Sentimos en el alma ver estampadas en una obra tan recomendable semejantes proposiciones, que contra la intención del autor pudieran generalizarse hasta el punto de acusar indirectamente a la iglesia nuestra madre de fautora de idolatría. En efecto ¿no autoriza la cabeza visible de aquella el culto de la Virgen madre de Dios en todos sus misterios y bajo una multitud de advocaciones que han discurrido la piedad y la devoción excitadas por su patrocinio eficaz y por la multiplicidad de sus prodigios? Pues en el mero hecho de querer comparar el culto de nuestras sagradas imágenes con el que los idólatras daban a las estatuas de sus falsos dioses, parece no solo que se nos tacha de idólatras a los cristianos, sino que se endereza la acusación contra nuestro padre común, que autoriza semejante culto. Aunque se diga que el autor habla hipotéticamente, responderemos que hay hipótesis muy arriesgadas, y la de que tratamos no estriba a nuestro ver en ningún fundamento. Los paganos eran verdaderamente idólatras, porque aun dado caso que la adoración de sus estatuas e ídolos fuera puramente simbólica y representativa, los seres u objetos representados o simbolizados eran o unos entes ficticios, o indignos de adoración. Por el contrario la veneración o culto que damos a la Virgen santísima y a los santos, es por Dios a quien se endereza como último fin nuestra adoración, y se funda en que las virtudes y merecimientos de una y otros los han llevado a la mansión de la bienaventuranza junto al trono del Eterno, con quien los rogamos sean nuestros intercesores.

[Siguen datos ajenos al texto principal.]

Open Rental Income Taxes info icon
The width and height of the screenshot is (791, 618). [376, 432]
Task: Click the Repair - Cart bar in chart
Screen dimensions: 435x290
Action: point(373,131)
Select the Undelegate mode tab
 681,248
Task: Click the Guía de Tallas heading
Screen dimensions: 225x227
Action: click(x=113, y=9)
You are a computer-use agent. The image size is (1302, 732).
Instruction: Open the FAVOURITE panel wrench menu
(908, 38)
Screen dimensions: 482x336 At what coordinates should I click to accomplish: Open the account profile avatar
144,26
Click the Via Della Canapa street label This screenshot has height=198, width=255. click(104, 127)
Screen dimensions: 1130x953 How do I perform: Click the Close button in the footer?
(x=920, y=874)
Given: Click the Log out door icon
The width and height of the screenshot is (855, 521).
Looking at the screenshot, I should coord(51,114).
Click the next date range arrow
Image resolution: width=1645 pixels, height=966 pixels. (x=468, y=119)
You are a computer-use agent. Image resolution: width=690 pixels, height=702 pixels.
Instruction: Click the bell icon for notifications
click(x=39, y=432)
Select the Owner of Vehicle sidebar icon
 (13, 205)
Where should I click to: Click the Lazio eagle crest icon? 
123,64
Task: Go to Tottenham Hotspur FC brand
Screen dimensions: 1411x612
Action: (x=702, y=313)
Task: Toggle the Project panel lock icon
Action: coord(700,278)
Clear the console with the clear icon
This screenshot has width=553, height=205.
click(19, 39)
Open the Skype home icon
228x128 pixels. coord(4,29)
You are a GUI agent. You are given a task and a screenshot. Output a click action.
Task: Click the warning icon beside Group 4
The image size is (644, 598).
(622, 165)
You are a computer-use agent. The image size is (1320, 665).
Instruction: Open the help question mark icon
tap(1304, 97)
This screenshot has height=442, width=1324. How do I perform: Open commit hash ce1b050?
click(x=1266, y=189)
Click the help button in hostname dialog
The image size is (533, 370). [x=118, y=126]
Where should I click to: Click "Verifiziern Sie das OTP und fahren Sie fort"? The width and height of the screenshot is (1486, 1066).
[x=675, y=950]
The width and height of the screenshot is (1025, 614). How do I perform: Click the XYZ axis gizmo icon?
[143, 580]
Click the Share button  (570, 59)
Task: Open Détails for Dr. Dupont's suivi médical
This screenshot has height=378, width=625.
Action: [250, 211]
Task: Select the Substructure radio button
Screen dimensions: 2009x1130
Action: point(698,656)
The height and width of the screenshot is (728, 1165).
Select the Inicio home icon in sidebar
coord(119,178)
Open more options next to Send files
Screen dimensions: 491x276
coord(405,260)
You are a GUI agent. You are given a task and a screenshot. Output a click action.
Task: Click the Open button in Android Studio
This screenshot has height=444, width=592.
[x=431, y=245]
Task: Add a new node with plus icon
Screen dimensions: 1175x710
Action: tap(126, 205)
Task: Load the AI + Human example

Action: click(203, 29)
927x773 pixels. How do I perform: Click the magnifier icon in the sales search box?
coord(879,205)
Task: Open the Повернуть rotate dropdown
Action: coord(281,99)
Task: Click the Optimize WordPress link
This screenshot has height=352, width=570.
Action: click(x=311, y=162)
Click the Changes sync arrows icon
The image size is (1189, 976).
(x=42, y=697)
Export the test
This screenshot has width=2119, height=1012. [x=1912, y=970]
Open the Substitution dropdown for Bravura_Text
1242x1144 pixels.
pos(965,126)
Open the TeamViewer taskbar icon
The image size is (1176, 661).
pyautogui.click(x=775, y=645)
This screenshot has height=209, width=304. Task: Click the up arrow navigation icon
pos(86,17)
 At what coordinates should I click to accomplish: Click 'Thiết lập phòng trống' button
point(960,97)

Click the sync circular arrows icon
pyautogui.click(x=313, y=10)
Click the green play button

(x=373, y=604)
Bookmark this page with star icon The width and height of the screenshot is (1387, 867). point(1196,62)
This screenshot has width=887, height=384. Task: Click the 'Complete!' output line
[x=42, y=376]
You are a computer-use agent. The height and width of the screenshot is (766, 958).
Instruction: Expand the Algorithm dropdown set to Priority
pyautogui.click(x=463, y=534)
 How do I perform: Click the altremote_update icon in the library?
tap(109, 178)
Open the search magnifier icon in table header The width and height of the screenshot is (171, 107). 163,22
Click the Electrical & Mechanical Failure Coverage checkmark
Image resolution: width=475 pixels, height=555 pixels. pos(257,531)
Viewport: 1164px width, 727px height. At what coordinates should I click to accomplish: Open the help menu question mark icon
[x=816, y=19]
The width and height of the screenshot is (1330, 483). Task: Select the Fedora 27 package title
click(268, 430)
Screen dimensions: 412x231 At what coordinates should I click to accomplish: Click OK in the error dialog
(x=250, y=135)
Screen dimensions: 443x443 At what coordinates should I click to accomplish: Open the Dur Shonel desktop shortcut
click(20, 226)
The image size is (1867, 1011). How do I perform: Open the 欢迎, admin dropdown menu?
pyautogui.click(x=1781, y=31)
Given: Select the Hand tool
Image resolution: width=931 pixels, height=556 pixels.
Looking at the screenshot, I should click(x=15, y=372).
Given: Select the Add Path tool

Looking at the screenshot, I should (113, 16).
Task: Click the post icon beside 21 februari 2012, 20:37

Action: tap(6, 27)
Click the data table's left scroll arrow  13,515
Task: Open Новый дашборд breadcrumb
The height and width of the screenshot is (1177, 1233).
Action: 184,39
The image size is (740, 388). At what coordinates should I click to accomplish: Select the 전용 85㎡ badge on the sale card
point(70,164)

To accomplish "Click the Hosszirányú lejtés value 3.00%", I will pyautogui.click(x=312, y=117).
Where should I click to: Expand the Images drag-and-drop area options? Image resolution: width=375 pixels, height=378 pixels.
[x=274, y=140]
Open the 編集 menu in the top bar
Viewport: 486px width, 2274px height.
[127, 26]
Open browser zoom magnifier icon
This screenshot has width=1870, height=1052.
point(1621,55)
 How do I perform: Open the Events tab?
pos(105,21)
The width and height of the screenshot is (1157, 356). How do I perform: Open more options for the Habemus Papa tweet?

La circunstancia de que tales personas se dirigen a la Virgen bajo esta advocación mas bien que bajo la otra, nada tiene de reprensible, porque proviene o de haberse manifestado más claramente la protección de María santísima con un título que con otro, o de que la devoción de los fieles se excita mas fácilmente venerándola de una manera que de otra. Así los marineros que saben por tradición que sus compañeros han sido socorridos en los peligros por la Virgen de la Guarda, la implorarán siempre con este título mejor que con otro cualquiera. No pensamos que persona alguna, por ignorante que sea, crea [3] que hay muchas vírgenes porque a María santísima se la venera bajo muchas advocaciones, ni menos que los adornos o vestiduras de las imágenes atraigan de preferencia el culto de los fieles; pero suponiendo que la simpleza de alguno llegase a tal extremo, y que no hubiera una alma caritativa que le desengañase, ¿podría probar esto la certeza de la proposición de Mr. Roselly? Lo repetimos, nos parece aventurada su aserción, y desearíamos que la hubiese borrado de una obra bajo otros conceptos estimable.